Exercise materials:
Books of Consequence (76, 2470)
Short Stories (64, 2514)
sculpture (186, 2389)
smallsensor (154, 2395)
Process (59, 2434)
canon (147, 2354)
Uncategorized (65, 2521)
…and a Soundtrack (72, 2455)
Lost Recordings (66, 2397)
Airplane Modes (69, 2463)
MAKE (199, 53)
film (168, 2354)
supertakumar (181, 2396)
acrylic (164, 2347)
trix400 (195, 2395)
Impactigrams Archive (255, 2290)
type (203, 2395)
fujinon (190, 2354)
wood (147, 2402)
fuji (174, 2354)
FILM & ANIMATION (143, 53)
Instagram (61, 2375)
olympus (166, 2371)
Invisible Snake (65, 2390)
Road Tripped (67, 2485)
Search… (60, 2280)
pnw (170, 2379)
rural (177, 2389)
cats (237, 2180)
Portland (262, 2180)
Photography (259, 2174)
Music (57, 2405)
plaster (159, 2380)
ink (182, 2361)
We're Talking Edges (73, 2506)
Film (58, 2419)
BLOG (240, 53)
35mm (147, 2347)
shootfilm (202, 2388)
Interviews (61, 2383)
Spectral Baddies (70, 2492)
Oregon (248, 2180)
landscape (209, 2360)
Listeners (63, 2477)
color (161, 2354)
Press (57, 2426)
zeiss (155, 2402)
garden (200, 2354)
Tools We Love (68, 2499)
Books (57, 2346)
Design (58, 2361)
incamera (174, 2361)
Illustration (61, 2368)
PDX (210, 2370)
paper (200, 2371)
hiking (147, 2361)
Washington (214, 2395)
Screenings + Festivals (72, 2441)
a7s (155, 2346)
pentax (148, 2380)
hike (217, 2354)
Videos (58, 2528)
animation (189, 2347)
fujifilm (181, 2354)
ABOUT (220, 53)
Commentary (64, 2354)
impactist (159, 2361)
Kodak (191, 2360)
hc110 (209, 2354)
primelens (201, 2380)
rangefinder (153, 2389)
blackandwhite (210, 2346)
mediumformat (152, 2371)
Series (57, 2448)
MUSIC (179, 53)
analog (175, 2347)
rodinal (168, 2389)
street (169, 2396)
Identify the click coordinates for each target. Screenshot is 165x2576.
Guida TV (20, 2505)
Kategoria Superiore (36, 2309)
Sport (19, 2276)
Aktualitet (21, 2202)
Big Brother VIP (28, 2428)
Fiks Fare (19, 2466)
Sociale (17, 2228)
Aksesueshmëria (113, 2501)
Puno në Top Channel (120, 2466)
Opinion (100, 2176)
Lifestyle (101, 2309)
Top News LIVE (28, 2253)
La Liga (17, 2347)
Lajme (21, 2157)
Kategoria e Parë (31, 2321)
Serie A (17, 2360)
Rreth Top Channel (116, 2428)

Activity:
Your task is to transcribe the listing in full, so that each line reads exactly as before.

Answer to the exercise:
Books of Consequence (76, 2470)
Short Stories (64, 2514)
sculpture (186, 2389)
smallsensor (154, 2395)
Process (59, 2434)
canon (147, 2354)
Uncategorized (65, 2521)
…and a Soundtrack (72, 2455)
Lost Recordings (66, 2397)
Airplane Modes (69, 2463)
MAKE (199, 53)
film (168, 2354)
supertakumar (181, 2396)
acrylic (164, 2347)
trix400 (195, 2395)
Impactigrams Archive (255, 2290)
type (203, 2395)
fujinon (190, 2354)
wood (147, 2402)
fuji (174, 2354)
FILM & ANIMATION (143, 53)
Instagram (61, 2375)
olympus (166, 2371)
Invisible Snake (65, 2390)
Road Tripped (67, 2485)
Search… (60, 2280)
pnw (170, 2379)
rural (177, 2389)
cats (237, 2180)
Portland (262, 2180)
Photography (259, 2174)
Music (57, 2405)
plaster (159, 2380)
ink (182, 2361)
We're Talking Edges (73, 2506)
Film (58, 2419)
BLOG (240, 53)
35mm (147, 2347)
shootfilm (202, 2388)
Interviews (61, 2383)
Spectral Baddies (70, 2492)
Oregon (248, 2180)
landscape (209, 2360)
Listeners (63, 2477)
color (161, 2354)
Press (57, 2426)
zeiss (155, 2402)
garden (200, 2354)
Tools We Love (68, 2499)
Books (57, 2346)
Design (58, 2361)
incamera (174, 2361)
Illustration (61, 2368)
PDX (210, 2370)
paper (200, 2371)
hiking (147, 2361)
Washington (214, 2395)
Screenings + Festivals (72, 2441)
a7s (155, 2346)
pentax (148, 2380)
hike (217, 2354)
Videos (58, 2528)
animation (189, 2347)
fujifilm (181, 2354)
ABOUT (220, 53)
Commentary (64, 2354)
impactist (159, 2361)
Kodak (191, 2360)
hc110 (209, 2354)
primelens (201, 2380)
rangefinder (153, 2389)
blackandwhite (210, 2346)
mediumformat (152, 2371)
Series (57, 2448)
MUSIC (179, 53)
analog (175, 2347)
rodinal (168, 2389)
street (169, 2396)
Identify the click coordinates for each target. Screenshot is 165x2576.
Guida TV (20, 2505)
Kategoria Superiore (36, 2309)
Sport (19, 2276)
Aktualitet (21, 2202)
Big Brother VIP (28, 2428)
Fiks Fare (19, 2466)
Sociale (17, 2228)
Aksesueshmëria (113, 2501)
Puno në Top Channel (120, 2466)
Opinion (100, 2176)
Lifestyle (101, 2309)
Top News LIVE (28, 2253)
La Liga (17, 2347)
Lajme (21, 2157)
Kategoria e Parë (31, 2321)
Serie A (17, 2360)
Rreth Top Channel (116, 2428)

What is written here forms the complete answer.